[WHAT IS NEEDED] Transcribe the entries below exactly, starting with the line that has "Image resolution: width=912" and stopping after the line that has "Where should I"; no pictures belong in the copy.

[PROVIDED INFORMATION]
**********

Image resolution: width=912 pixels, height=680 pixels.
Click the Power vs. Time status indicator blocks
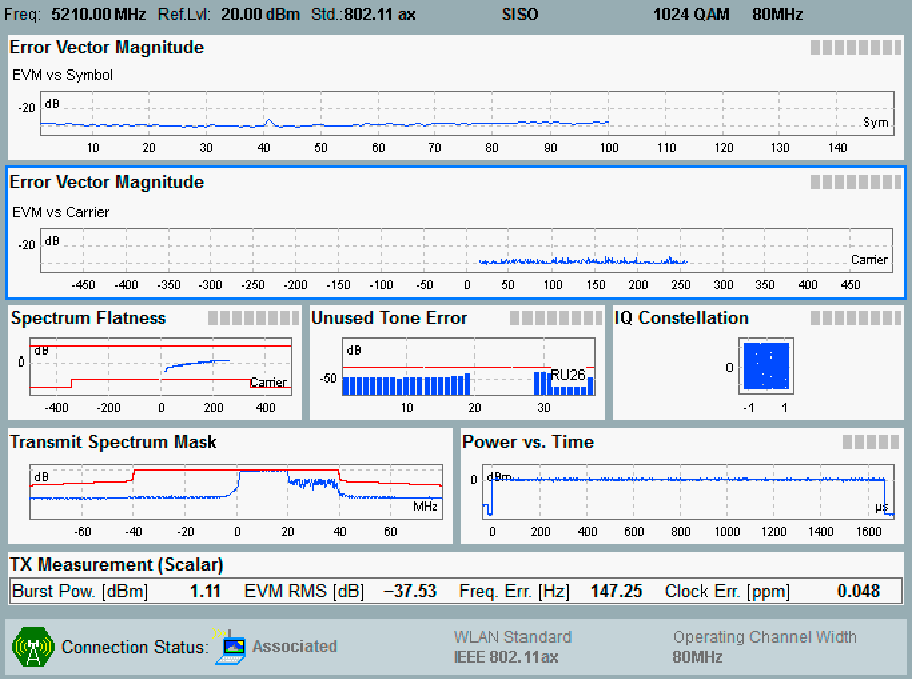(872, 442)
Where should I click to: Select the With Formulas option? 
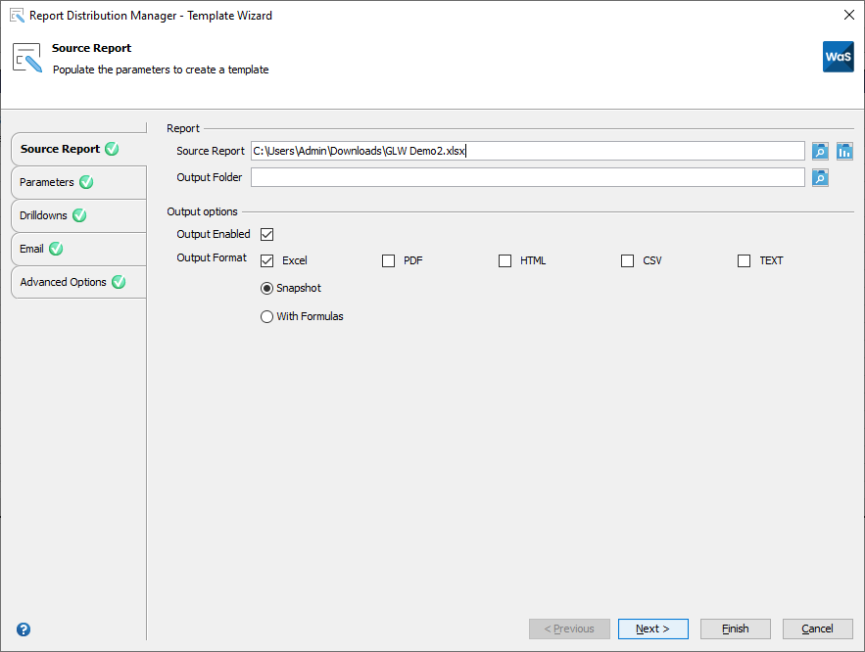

**********

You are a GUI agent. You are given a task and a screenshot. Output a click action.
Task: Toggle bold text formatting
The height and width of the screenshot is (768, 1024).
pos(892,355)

**********

[RESULT OF THE TASK]
Image resolution: width=912 pixels, height=680 pixels.
Click the Power vs. Time status indicator blocks
(872, 442)
Where should I click to: Select the With Formulas option? 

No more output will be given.